Problem description:
Put the lines below into a JSON list of strings, one string per line, with blank lines skipped and the pictures left out.

Raw records:
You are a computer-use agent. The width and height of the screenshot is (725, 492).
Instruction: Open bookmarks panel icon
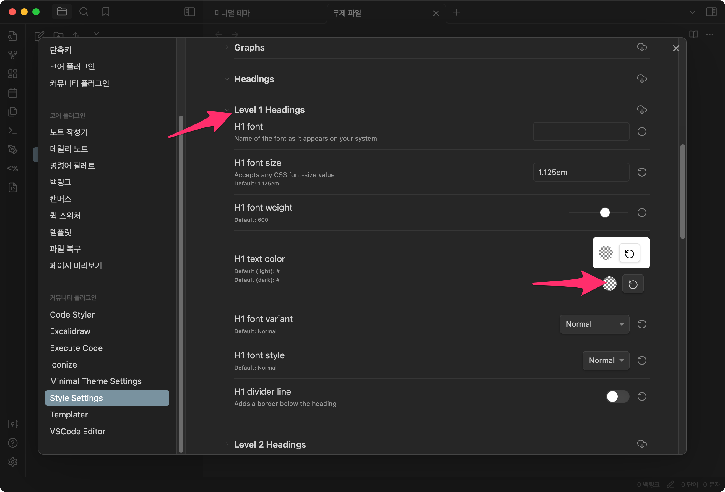tap(105, 12)
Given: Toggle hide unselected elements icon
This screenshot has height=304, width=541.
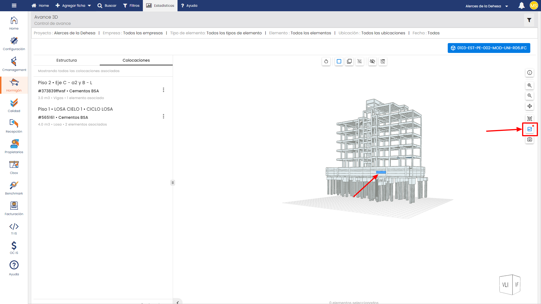Looking at the screenshot, I should (x=383, y=61).
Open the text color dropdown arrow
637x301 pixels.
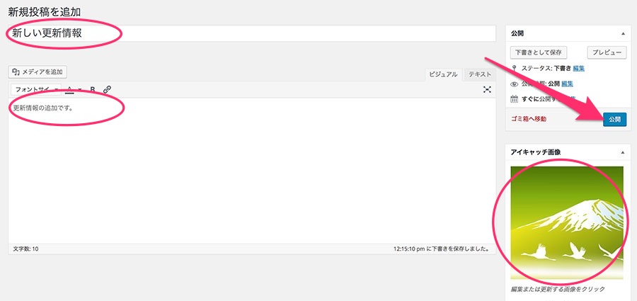80,90
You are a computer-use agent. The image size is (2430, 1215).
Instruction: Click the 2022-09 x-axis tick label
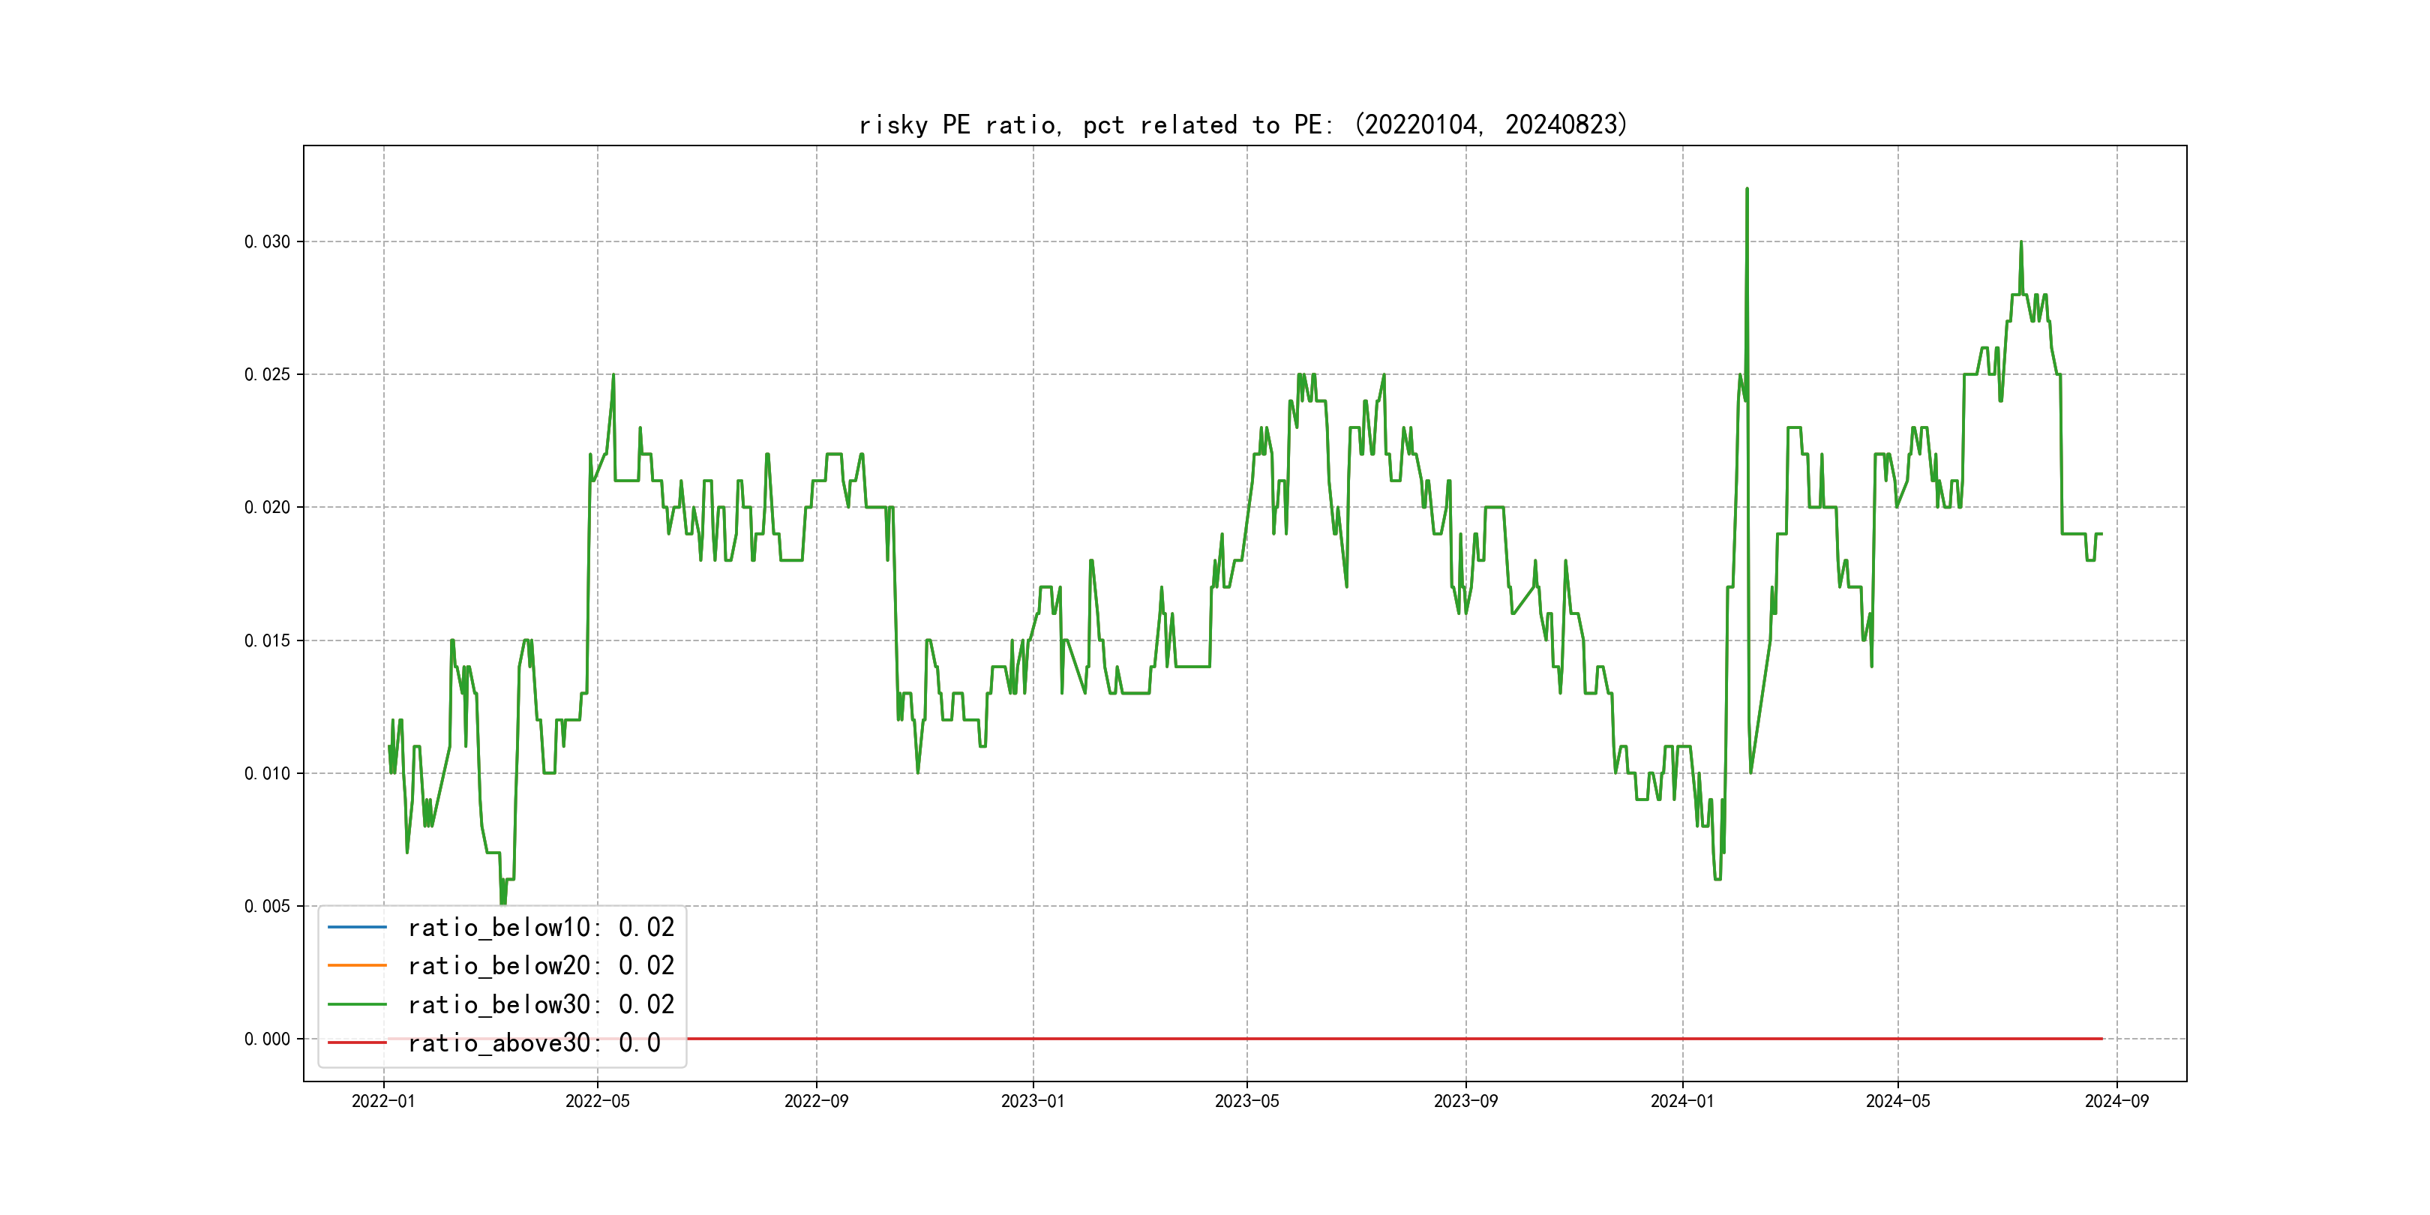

Exercise output:
[
  "You are a computer-use agent. The width and height of the screenshot is (725, 492).",
  "Instruction: Open bookmarks panel icon",
  "tap(105, 12)",
  "Given: Toggle hide unselected elements icon",
  "This screenshot has height=304, width=541.",
  "Looking at the screenshot, I should (x=383, y=61).",
  "Open the text color dropdown arrow",
  "637x301 pixels.",
  "80,90",
  "You are a computer-use agent. The image size is (2430, 1215).",
  "Instruction: Click the 2022-09 x-axis tick label"
]